Exercise directions: Provide only the number of lines in the data below that contain the string "computer".

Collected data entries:

════════════════════

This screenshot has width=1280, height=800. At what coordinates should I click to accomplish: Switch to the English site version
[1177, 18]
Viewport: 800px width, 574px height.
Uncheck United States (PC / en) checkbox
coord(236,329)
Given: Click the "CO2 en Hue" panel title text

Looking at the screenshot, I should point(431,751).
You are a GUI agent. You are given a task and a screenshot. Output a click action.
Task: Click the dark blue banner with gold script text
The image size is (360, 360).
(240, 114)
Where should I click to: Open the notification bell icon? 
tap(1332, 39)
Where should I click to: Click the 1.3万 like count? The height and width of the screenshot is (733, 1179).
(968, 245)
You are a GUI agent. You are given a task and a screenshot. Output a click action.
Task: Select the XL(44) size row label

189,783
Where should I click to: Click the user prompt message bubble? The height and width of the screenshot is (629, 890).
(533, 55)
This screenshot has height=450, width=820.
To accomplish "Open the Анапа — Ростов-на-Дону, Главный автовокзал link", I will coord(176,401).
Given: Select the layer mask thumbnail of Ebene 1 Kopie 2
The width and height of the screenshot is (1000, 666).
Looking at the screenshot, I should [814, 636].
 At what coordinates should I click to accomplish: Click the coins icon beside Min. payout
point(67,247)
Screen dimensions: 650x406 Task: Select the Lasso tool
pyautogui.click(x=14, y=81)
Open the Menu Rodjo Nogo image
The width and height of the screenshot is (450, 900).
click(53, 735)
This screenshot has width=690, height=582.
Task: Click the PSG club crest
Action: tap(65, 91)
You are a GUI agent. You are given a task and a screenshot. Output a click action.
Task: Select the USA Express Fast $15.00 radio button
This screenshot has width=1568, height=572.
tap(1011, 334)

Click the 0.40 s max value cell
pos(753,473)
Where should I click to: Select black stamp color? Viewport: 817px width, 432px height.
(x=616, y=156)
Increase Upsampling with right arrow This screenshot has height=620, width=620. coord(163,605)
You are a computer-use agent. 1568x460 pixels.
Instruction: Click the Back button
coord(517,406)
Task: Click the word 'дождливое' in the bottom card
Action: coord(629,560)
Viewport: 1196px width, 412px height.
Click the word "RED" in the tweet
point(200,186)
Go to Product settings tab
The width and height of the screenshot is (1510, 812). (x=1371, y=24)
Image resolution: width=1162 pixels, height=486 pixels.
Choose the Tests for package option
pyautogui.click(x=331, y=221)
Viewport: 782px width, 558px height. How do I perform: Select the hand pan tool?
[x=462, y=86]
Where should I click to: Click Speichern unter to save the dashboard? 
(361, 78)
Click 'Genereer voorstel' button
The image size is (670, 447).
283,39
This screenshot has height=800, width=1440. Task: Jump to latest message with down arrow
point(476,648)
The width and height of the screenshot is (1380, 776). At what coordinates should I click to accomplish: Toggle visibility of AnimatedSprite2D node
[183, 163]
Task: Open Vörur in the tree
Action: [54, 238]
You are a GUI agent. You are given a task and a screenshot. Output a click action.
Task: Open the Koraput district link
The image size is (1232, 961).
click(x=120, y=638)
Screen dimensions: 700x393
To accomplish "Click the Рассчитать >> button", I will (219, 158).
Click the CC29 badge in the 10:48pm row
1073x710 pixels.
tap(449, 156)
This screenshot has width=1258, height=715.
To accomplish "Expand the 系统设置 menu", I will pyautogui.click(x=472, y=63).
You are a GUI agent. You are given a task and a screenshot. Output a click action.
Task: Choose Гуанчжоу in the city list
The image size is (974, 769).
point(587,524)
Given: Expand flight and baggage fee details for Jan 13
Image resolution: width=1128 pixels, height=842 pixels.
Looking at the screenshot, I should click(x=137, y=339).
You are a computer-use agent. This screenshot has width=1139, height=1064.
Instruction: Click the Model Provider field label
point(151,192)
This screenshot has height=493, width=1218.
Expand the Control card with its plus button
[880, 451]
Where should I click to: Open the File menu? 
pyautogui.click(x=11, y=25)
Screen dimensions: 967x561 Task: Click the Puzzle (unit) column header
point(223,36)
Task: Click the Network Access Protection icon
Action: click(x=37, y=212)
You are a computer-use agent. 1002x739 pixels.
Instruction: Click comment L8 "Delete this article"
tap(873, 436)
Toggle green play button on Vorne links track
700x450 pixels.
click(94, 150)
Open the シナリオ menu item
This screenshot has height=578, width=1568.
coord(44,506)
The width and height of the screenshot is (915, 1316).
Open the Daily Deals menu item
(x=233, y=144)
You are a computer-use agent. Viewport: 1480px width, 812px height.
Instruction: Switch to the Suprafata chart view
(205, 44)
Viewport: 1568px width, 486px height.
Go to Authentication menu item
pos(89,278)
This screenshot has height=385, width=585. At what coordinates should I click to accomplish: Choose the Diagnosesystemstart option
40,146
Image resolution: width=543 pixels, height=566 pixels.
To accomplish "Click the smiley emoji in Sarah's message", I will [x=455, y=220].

════════════════════

Answer to the problem: 4